Assignment: Retype everything in the listing, leaving each line exactly as it is.

• • • • • • •

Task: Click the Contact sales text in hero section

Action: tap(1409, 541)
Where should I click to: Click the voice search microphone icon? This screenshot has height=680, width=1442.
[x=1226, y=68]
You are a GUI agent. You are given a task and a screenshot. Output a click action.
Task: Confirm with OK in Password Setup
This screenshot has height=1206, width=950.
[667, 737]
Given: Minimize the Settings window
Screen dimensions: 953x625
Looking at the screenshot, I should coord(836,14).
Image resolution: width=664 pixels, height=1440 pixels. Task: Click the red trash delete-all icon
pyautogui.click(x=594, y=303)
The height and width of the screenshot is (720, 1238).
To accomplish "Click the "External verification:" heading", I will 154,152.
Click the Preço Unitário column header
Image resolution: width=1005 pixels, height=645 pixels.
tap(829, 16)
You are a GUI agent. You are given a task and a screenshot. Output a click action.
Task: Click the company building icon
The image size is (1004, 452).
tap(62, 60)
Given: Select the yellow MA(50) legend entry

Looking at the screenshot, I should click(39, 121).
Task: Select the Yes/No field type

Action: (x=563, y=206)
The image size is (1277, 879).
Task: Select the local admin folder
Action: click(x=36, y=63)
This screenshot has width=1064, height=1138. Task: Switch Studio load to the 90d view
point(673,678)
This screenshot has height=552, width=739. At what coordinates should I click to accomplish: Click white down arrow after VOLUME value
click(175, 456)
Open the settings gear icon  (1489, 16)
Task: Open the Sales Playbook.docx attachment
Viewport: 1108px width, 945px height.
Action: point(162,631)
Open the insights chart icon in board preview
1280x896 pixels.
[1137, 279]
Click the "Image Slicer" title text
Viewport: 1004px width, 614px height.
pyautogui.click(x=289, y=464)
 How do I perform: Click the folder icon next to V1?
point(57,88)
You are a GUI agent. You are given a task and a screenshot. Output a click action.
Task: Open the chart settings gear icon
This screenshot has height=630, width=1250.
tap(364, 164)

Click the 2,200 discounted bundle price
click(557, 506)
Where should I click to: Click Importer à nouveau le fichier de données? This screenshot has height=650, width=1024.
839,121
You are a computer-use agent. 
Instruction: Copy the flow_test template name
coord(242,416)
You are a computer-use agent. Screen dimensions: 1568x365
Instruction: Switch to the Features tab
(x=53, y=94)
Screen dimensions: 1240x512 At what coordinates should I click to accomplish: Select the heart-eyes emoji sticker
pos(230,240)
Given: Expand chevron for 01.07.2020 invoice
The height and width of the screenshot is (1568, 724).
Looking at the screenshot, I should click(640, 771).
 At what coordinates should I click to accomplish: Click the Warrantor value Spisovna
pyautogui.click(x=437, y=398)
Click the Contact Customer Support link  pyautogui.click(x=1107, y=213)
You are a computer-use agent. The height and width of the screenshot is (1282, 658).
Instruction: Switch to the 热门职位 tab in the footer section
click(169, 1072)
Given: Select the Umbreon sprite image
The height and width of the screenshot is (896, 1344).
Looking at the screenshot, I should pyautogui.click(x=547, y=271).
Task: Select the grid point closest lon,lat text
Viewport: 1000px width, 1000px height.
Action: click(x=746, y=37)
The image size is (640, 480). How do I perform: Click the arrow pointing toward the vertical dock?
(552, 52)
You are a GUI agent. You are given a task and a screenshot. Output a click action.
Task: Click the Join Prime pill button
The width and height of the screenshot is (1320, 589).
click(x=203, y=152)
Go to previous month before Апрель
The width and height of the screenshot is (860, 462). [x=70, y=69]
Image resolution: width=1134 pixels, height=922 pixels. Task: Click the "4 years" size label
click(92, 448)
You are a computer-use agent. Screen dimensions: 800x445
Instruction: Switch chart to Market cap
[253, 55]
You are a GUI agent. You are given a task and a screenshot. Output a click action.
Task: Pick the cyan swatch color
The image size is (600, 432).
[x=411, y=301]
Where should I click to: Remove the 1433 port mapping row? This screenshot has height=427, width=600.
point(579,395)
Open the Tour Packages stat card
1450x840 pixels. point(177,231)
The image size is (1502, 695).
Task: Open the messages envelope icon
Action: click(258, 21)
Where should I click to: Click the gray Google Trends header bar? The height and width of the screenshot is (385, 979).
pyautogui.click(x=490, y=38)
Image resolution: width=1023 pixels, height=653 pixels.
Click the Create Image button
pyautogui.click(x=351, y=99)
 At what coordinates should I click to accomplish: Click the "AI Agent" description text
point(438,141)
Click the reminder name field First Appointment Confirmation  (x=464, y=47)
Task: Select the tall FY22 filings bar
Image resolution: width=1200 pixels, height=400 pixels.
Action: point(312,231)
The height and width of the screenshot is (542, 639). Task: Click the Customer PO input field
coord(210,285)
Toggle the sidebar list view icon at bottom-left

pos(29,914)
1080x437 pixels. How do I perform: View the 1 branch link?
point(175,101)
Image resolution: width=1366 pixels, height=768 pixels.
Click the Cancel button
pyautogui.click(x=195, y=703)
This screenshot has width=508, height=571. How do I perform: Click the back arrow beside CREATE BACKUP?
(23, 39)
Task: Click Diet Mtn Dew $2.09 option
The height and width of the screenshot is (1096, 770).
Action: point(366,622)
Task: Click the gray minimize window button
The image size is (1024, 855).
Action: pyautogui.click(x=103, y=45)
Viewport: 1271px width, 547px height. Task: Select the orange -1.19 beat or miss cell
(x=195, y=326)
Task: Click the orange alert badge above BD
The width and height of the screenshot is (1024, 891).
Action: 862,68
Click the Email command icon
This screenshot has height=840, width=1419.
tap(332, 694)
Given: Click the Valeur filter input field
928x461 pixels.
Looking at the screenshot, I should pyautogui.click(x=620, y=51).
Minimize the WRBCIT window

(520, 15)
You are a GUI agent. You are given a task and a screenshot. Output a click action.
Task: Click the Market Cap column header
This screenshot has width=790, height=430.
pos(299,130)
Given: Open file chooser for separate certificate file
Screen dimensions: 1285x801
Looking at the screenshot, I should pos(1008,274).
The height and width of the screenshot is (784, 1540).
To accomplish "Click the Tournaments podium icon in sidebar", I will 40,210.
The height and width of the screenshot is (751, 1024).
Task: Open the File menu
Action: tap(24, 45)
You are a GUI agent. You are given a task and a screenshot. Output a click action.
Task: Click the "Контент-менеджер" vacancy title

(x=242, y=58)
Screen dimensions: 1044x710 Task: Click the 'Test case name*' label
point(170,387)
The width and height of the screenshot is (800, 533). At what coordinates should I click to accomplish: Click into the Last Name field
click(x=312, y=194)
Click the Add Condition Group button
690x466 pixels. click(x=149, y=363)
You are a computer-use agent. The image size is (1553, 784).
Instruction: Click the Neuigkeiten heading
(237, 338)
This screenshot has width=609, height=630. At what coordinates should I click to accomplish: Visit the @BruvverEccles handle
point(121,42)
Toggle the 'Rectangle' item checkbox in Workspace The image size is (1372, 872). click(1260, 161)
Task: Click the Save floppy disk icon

• • • • • • •

Written answer:
Task: Click the Contact sales text in hero section

Action: tap(1409, 541)
Where should I click to: Click the voice search microphone icon? This screenshot has height=680, width=1442.
[x=1226, y=68]
You are a GUI agent. You are given a task and a screenshot. Output a click action.
Task: Confirm with OK in Password Setup
This screenshot has height=1206, width=950.
[667, 737]
Given: Minimize the Settings window
Screen dimensions: 953x625
Looking at the screenshot, I should coord(836,14).
Image resolution: width=664 pixels, height=1440 pixels. Task: Click the red trash delete-all icon
pyautogui.click(x=594, y=303)
The height and width of the screenshot is (720, 1238).
To accomplish "Click the "External verification:" heading", I will 154,152.
Click the Preço Unitário column header
Image resolution: width=1005 pixels, height=645 pixels.
tap(829, 16)
You are a GUI agent. You are given a task and a screenshot. Output a click action.
Task: Click the company building icon
The image size is (1004, 452).
tap(62, 60)
Given: Select the yellow MA(50) legend entry

Looking at the screenshot, I should click(39, 121).
Task: Select the Yes/No field type

Action: (x=563, y=206)
The image size is (1277, 879).
Task: Select the local admin folder
Action: click(x=36, y=63)
This screenshot has width=1064, height=1138. Task: Switch Studio load to the 90d view
point(673,678)
This screenshot has height=552, width=739. At what coordinates should I click to accomplish: Click white down arrow after VOLUME value
click(175, 456)
Open the settings gear icon  (1489, 16)
Task: Open the Sales Playbook.docx attachment
Viewport: 1108px width, 945px height.
Action: point(162,631)
Open the insights chart icon in board preview
1280x896 pixels.
[1137, 279]
Click the "Image Slicer" title text
Viewport: 1004px width, 614px height.
pyautogui.click(x=289, y=464)
 How do I perform: Click the folder icon next to V1?
point(57,88)
You are a GUI agent. You are given a task and a screenshot. Output a click action.
Task: Open the chart settings gear icon
This screenshot has height=630, width=1250.
tap(364, 164)

Click the 2,200 discounted bundle price
click(557, 506)
Where should I click to: Click Importer à nouveau le fichier de données? This screenshot has height=650, width=1024.
839,121
You are a computer-use agent. 
Instruction: Copy the flow_test template name
coord(242,416)
You are a computer-use agent. Screen dimensions: 1568x365
Instruction: Switch to the Features tab
(x=53, y=94)
Screen dimensions: 1240x512 At what coordinates should I click to accomplish: Select the heart-eyes emoji sticker
pos(230,240)
Given: Expand chevron for 01.07.2020 invoice
The height and width of the screenshot is (1568, 724).
Looking at the screenshot, I should click(640, 771).
 At what coordinates should I click to accomplish: Click the Warrantor value Spisovna
pyautogui.click(x=437, y=398)
Click the Contact Customer Support link  pyautogui.click(x=1107, y=213)
You are a computer-use agent. The height and width of the screenshot is (1282, 658).
Instruction: Switch to the 热门职位 tab in the footer section
click(169, 1072)
Given: Select the Umbreon sprite image
The height and width of the screenshot is (896, 1344).
Looking at the screenshot, I should pyautogui.click(x=547, y=271).
Task: Select the grid point closest lon,lat text
Viewport: 1000px width, 1000px height.
Action: click(x=746, y=37)
The image size is (640, 480). How do I perform: Click the arrow pointing toward the vertical dock?
(552, 52)
You are a GUI agent. You are given a task and a screenshot. Output a click action.
Task: Click the Join Prime pill button
The width and height of the screenshot is (1320, 589).
click(x=203, y=152)
Go to previous month before Апрель
The width and height of the screenshot is (860, 462). [x=70, y=69]
Image resolution: width=1134 pixels, height=922 pixels. Task: Click the "4 years" size label
click(92, 448)
You are a computer-use agent. Screen dimensions: 800x445
Instruction: Switch chart to Market cap
[253, 55]
You are a GUI agent. You are given a task and a screenshot. Output a click action.
Task: Pick the cyan swatch color
The image size is (600, 432).
[x=411, y=301]
Where should I click to: Remove the 1433 port mapping row? This screenshot has height=427, width=600.
point(579,395)
Open the Tour Packages stat card
1450x840 pixels. point(177,231)
The image size is (1502, 695).
Task: Open the messages envelope icon
Action: click(258, 21)
Where should I click to: Click the gray Google Trends header bar? The height and width of the screenshot is (385, 979).
pyautogui.click(x=490, y=38)
Image resolution: width=1023 pixels, height=653 pixels.
Click the Create Image button
pyautogui.click(x=351, y=99)
 At what coordinates should I click to accomplish: Click the "AI Agent" description text
point(438,141)
Click the reminder name field First Appointment Confirmation  (x=464, y=47)
Task: Select the tall FY22 filings bar
Image resolution: width=1200 pixels, height=400 pixels.
Action: point(312,231)
The height and width of the screenshot is (542, 639). Task: Click the Customer PO input field
coord(210,285)
Toggle the sidebar list view icon at bottom-left

pos(29,914)
1080x437 pixels. How do I perform: View the 1 branch link?
point(175,101)
Image resolution: width=1366 pixels, height=768 pixels.
Click the Cancel button
pyautogui.click(x=195, y=703)
This screenshot has width=508, height=571. How do I perform: Click the back arrow beside CREATE BACKUP?
(23, 39)
Task: Click Diet Mtn Dew $2.09 option
The height and width of the screenshot is (1096, 770).
Action: point(366,622)
Task: Click the gray minimize window button
The image size is (1024, 855).
Action: pyautogui.click(x=103, y=45)
Viewport: 1271px width, 547px height. Task: Select the orange -1.19 beat or miss cell
(x=195, y=326)
Task: Click the orange alert badge above BD
The width and height of the screenshot is (1024, 891).
Action: 862,68
Click the Email command icon
This screenshot has height=840, width=1419.
tap(332, 694)
Given: Click the Valeur filter input field
928x461 pixels.
Looking at the screenshot, I should pyautogui.click(x=620, y=51).
Minimize the WRBCIT window

(520, 15)
You are a GUI agent. You are given a task and a screenshot. Output a click action.
Task: Click the Market Cap column header
This screenshot has width=790, height=430.
pos(299,130)
Given: Open file chooser for separate certificate file
Screen dimensions: 1285x801
Looking at the screenshot, I should pos(1008,274).
The height and width of the screenshot is (784, 1540).
To accomplish "Click the Tournaments podium icon in sidebar", I will 40,210.
The height and width of the screenshot is (751, 1024).
Task: Open the File menu
Action: tap(24, 45)
You are a GUI agent. You are given a task and a screenshot. Output a click action.
Task: Click the "Контент-менеджер" vacancy title

(x=242, y=58)
Screen dimensions: 1044x710 Task: Click the 'Test case name*' label
point(170,387)
The width and height of the screenshot is (800, 533). At what coordinates should I click to accomplish: Click into the Last Name field
click(x=312, y=194)
Click the Add Condition Group button
690x466 pixels. click(x=149, y=363)
You are a computer-use agent. The image size is (1553, 784).
Instruction: Click the Neuigkeiten heading
(237, 338)
This screenshot has width=609, height=630. At what coordinates should I click to accomplish: Visit the @BruvverEccles handle
point(121,42)
Toggle the 'Rectangle' item checkbox in Workspace The image size is (1372, 872). click(1260, 161)
Task: Click the Save floppy disk icon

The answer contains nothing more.